The pandemic has shone a bright light on Canadian hospitals, which—unfortunately for patients and taxpayers—receive funding in an outdated manner. In the coming months, our hospitals will begin to see patients whose care was delayed during the pandemic, yet they have little incentive to provide care efficiently or even care for as many patients as possible.
As noted in a new study published by the Fraser Institute, Canada’s provincial governments in 2019 spent nearly $63 billion on hospital care, which at 36 per cent of all health expenditures was more than physicians (22 per cent) and drugs (7 per cent) combined. For the most part, every hospital in Canada is paid a sum of money each year, which is used to care for patients—a method commonly referred to as “global budgeting.”
While this system is relatively simple and predictable for governments and hospitals, it disconnects funding from the volume and quality of services. In other words, it incentivizes hospitals to view patients as costs rather than sources of funding, reduce activity levels to avoid exceeding budgets (for example, closing beds or limiting access to surgeries), and discharge higher-cost patients more quickly to reduce expenditures while preferring lower-cost patients with longer stays. Again, from a hospital’s perspective, there’s little financial incentive to operate more efficiently and provide more services for a given level of funding or even to provide superior quality services.
Consider for a moment what would happen if your local grocery store was paid the same way—with a giant bag of money each year to feed people. It’s easy to imagine the number of items would quickly fall to whatever was most convenient for the store to provide. (Have a favourite cereal? Too bad.) Store hours will become less convenient for customers, alongside a general decline in the overall level of service. This type of grocery store, like a Canadian hospital, is actually financially better off—it saves money—if you go elsewhere.
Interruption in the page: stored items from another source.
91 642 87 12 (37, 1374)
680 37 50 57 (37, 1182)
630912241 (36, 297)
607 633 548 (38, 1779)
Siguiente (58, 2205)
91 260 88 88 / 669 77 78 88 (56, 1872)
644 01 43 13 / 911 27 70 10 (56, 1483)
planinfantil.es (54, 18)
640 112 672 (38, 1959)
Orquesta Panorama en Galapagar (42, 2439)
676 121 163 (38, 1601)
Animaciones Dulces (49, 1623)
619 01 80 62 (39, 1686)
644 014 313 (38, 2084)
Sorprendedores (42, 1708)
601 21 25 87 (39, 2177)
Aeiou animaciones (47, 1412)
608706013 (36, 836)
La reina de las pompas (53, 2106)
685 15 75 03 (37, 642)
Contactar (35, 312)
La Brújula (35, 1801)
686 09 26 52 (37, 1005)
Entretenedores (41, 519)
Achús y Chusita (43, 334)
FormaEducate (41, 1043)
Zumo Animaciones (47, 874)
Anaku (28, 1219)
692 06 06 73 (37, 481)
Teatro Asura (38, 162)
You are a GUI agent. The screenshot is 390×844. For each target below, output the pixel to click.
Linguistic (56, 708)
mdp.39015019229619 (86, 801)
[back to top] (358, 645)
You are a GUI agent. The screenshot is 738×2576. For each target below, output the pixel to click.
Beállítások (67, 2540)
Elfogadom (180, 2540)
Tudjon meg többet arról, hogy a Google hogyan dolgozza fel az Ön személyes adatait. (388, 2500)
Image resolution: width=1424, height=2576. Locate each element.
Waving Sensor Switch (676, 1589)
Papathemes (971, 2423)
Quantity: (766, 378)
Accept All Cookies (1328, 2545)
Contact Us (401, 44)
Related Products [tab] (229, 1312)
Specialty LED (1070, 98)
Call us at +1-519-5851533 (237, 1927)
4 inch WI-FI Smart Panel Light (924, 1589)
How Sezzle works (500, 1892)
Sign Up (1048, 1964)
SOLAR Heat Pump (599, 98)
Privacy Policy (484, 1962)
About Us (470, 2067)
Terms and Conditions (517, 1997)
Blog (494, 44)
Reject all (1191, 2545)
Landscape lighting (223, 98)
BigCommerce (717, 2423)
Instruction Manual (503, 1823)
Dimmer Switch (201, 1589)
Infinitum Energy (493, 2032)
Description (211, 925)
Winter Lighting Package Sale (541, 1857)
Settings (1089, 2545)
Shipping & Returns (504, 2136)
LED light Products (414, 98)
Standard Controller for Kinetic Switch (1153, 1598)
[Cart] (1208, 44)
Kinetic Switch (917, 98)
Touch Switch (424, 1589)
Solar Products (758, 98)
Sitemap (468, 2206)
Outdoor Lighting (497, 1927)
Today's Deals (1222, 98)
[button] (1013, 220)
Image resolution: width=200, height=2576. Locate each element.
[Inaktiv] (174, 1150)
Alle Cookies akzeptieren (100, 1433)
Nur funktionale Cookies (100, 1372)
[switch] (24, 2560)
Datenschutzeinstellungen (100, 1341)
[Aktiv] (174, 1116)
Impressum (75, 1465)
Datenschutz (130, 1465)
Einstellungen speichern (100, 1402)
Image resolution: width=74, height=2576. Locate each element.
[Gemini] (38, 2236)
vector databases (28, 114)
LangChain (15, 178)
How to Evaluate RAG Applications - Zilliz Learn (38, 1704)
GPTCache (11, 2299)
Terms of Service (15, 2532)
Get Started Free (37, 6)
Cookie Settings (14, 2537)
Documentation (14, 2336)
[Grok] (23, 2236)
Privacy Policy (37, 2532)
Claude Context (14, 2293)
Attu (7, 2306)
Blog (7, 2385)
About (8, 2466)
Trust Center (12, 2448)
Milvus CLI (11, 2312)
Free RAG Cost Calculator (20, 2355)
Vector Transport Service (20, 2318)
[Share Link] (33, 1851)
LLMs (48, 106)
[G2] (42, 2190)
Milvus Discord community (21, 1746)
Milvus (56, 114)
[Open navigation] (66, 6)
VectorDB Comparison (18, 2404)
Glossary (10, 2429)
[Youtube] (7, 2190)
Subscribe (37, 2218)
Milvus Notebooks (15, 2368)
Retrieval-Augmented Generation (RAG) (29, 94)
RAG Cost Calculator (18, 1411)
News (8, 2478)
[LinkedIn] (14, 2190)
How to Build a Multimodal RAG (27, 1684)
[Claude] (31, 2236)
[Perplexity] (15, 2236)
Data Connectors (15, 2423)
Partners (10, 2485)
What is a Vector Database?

However, in countries such as Switzerland, Germany, France, Japan and every other developed country with universal health care (except Canada, Iceland, Ireland, Luxembourg and New Zealand), hospitals are paid with “activity-based funding” where money follows the patient. Instead of handing hospitals bags of money each year to care for patients, activity-based funding pays hospitals on a per-case basis (adjusted for medical complexity) with each patient bringing a predetermined amount of money with them based on their particular condition and unique care needs.
When money follows patients, patients transform from a drain on hospital budgets into a source of additional revenue.
Subsequently, activity-based funding creates powerful incentives for hospitals to increase activity, improve efficiency and focus more on patient-centred services. It also creates incentives to improve the quality of care because hospitals are not compensated for care taking longer than it should or for the cost of complications that arise from error. And quality, which produces a positive reputation, will attract more patients (and thus more revenue).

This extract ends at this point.